■ TASK DESCRIPTION
Starting at the first line of the records and stopping at the line that contains "Chat Control: Bruselas", transcribe every line exactly and leave out the pictures.

### SOURCE RECORDS ###

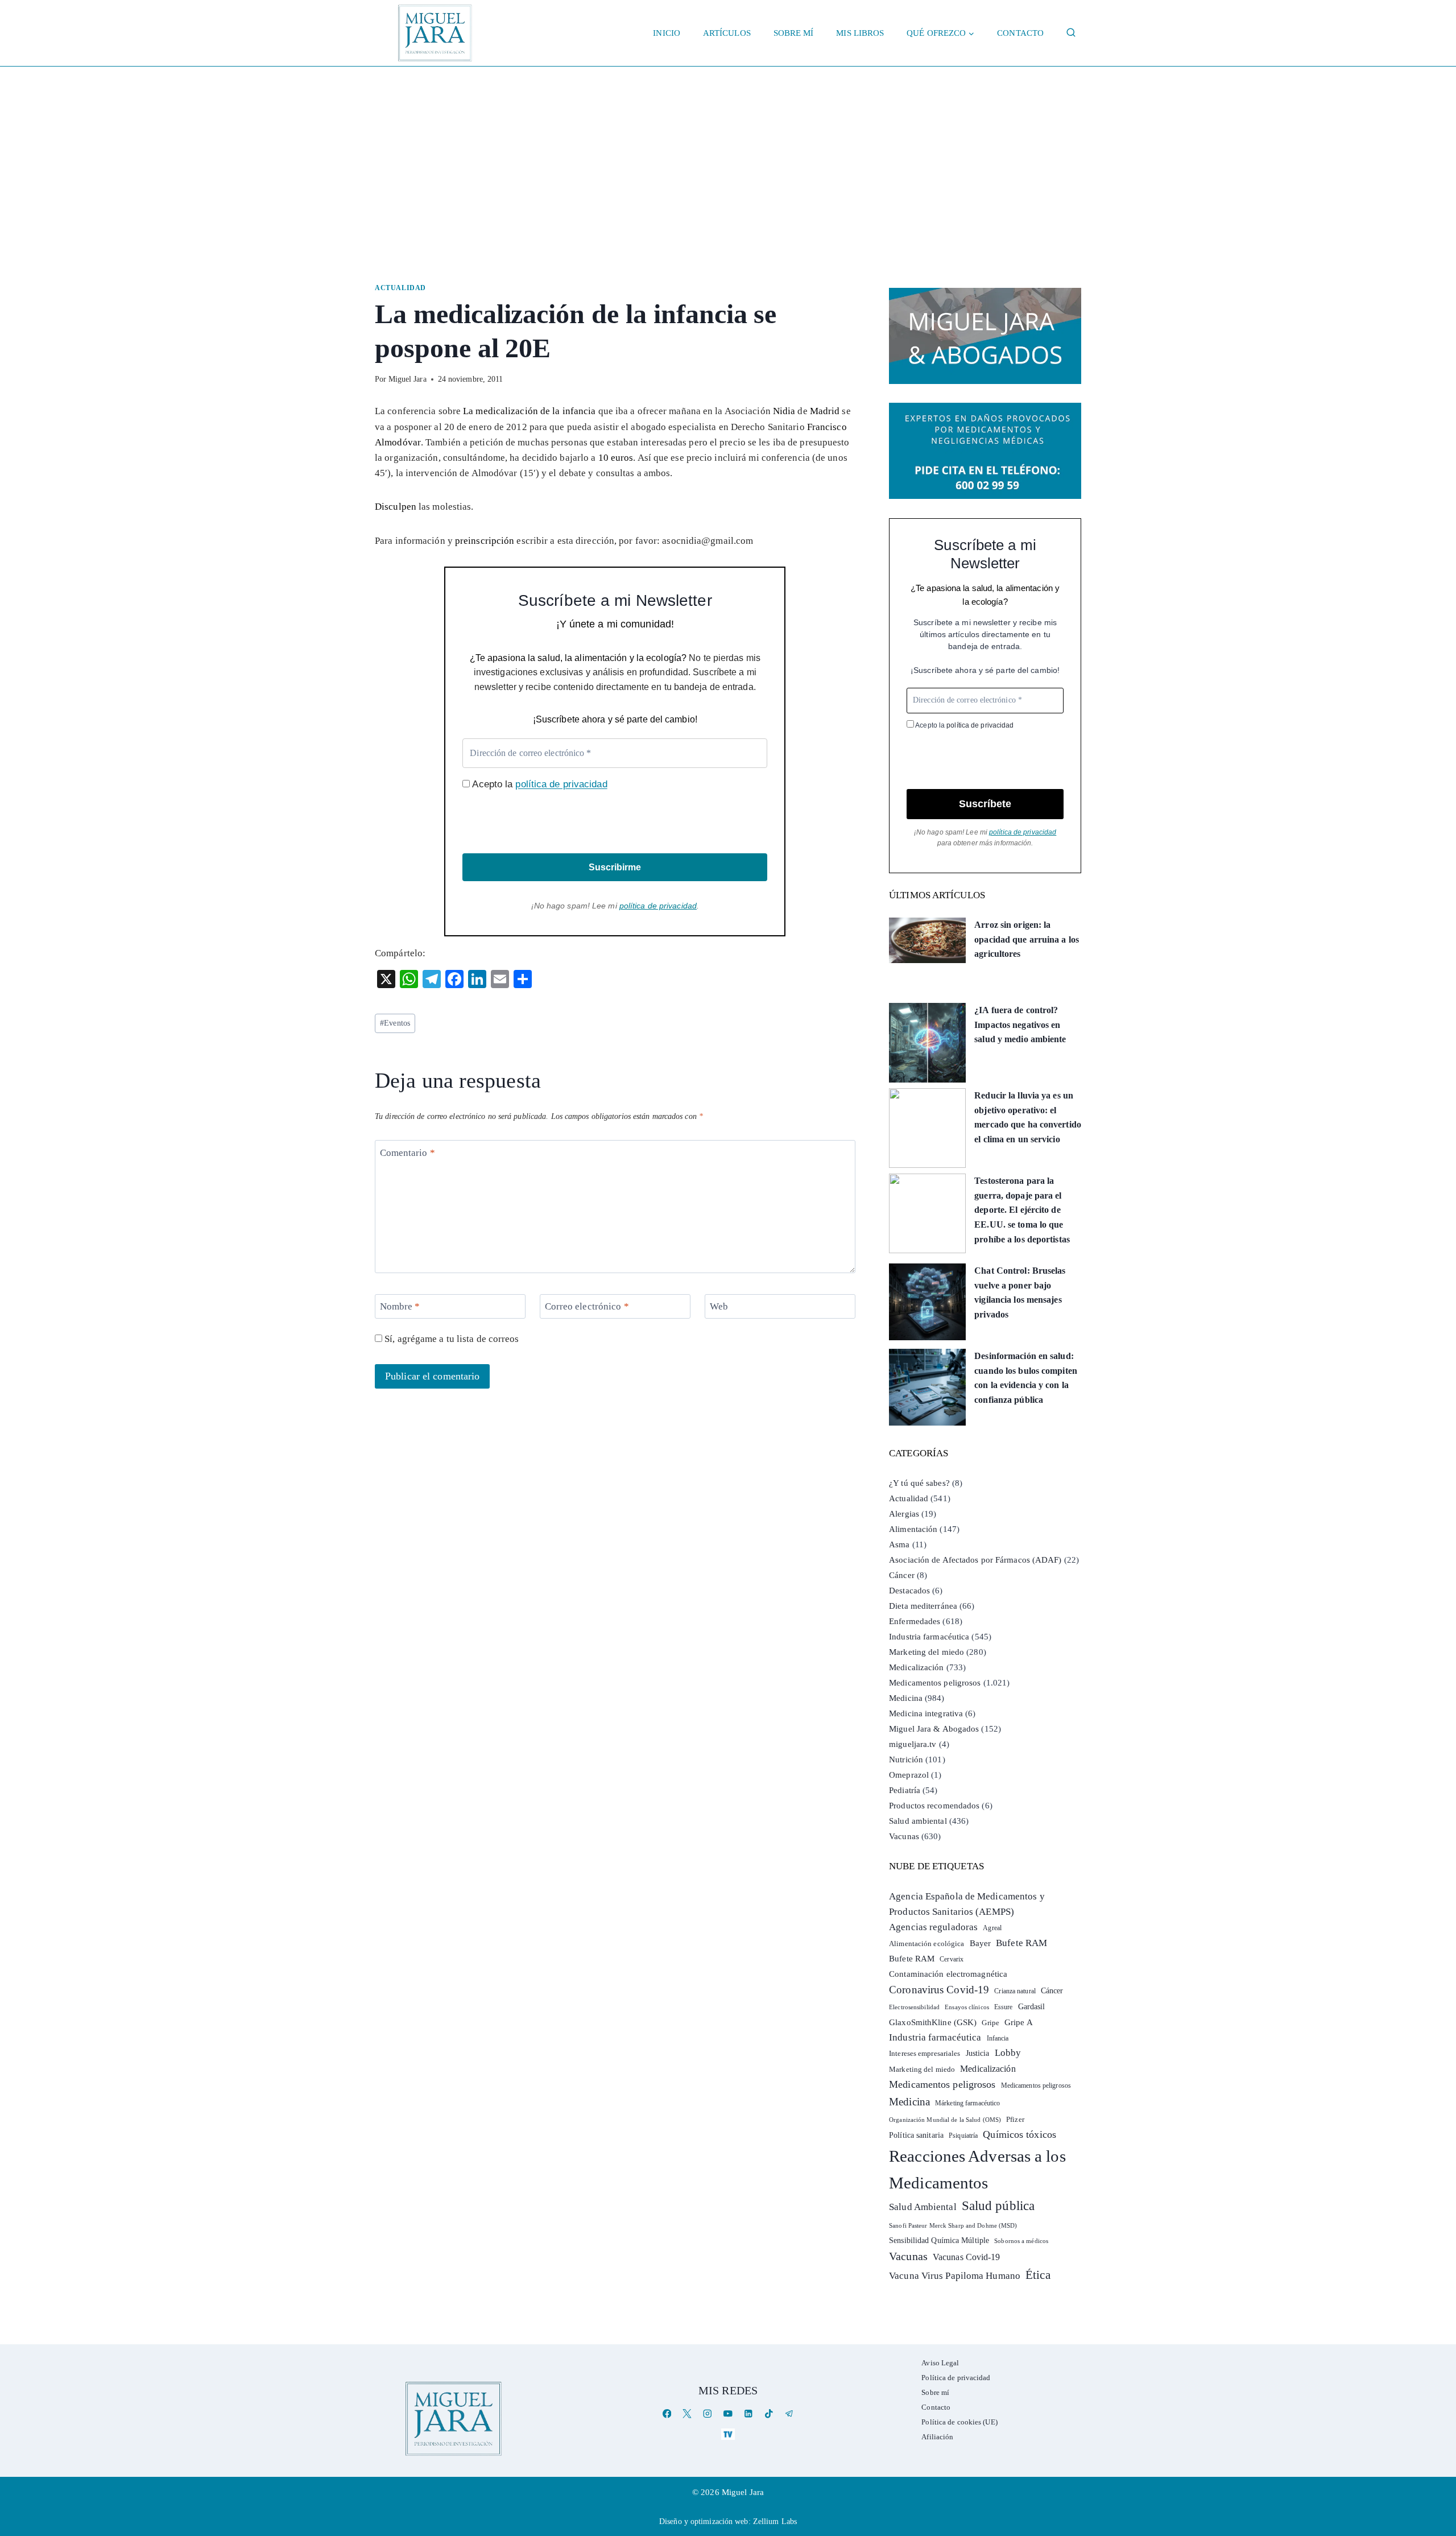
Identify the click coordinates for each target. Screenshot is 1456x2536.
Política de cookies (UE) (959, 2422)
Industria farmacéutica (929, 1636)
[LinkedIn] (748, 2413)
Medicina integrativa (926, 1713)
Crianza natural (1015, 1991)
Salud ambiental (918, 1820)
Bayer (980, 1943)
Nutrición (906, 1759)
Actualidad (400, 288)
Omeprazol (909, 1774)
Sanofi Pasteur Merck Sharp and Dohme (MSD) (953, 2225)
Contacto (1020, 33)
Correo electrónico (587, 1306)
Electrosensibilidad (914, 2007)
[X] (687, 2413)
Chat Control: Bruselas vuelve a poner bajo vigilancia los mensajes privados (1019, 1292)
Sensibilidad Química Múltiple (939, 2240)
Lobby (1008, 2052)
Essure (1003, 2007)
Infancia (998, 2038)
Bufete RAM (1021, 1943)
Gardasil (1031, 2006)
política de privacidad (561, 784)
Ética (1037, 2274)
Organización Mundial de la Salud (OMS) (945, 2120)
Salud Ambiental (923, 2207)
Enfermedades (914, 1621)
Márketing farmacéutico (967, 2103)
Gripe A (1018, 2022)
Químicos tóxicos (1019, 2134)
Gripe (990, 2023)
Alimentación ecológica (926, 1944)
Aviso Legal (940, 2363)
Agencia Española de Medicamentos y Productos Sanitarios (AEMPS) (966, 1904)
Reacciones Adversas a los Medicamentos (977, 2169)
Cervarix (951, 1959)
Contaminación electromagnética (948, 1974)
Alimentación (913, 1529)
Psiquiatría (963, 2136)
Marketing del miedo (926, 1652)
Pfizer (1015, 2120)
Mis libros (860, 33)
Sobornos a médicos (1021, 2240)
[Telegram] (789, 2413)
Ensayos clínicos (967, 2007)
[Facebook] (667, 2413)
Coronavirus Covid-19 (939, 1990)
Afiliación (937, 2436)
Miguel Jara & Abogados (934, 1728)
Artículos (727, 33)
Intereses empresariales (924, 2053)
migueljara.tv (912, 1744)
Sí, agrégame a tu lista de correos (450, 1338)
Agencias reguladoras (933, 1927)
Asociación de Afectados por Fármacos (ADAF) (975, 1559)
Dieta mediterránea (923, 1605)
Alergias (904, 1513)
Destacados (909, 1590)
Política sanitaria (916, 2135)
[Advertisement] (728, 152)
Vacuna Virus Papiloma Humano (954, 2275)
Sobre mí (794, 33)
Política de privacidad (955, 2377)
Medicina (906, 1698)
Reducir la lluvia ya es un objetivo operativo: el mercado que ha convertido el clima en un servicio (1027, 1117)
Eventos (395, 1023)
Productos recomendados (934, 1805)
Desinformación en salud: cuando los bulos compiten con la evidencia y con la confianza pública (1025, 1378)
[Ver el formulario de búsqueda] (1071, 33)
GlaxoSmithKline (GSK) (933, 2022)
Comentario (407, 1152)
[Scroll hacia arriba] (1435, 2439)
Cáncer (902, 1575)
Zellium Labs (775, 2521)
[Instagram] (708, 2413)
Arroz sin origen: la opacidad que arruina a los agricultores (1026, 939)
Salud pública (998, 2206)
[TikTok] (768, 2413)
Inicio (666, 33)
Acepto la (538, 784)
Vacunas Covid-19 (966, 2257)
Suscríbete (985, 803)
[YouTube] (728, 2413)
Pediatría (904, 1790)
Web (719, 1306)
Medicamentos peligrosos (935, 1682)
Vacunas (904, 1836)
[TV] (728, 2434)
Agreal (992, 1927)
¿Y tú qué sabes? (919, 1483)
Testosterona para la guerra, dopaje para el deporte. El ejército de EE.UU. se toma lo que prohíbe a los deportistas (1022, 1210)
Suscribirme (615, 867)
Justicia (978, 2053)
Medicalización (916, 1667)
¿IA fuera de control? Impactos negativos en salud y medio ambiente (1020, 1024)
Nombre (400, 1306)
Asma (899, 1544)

###

■ EXPECTED OUTPUT
Identify the click coordinates for each target. Screenshot is 1456x2536.
Política de cookies (UE) (959, 2422)
Industria farmacéutica (929, 1636)
[LinkedIn] (748, 2413)
Medicina integrativa (926, 1713)
Crianza natural (1015, 1991)
Salud ambiental (918, 1820)
Bayer (980, 1943)
Nutrición (906, 1759)
Actualidad (400, 288)
Omeprazol (909, 1774)
Sanofi Pasteur Merck Sharp and Dohme (MSD) (953, 2225)
Contacto (1020, 33)
Correo electrónico (587, 1306)
Electrosensibilidad (914, 2007)
[X] (687, 2413)
Chat Control: Bruselas vuelve a poner bajo vigilancia los mensajes privados (1019, 1292)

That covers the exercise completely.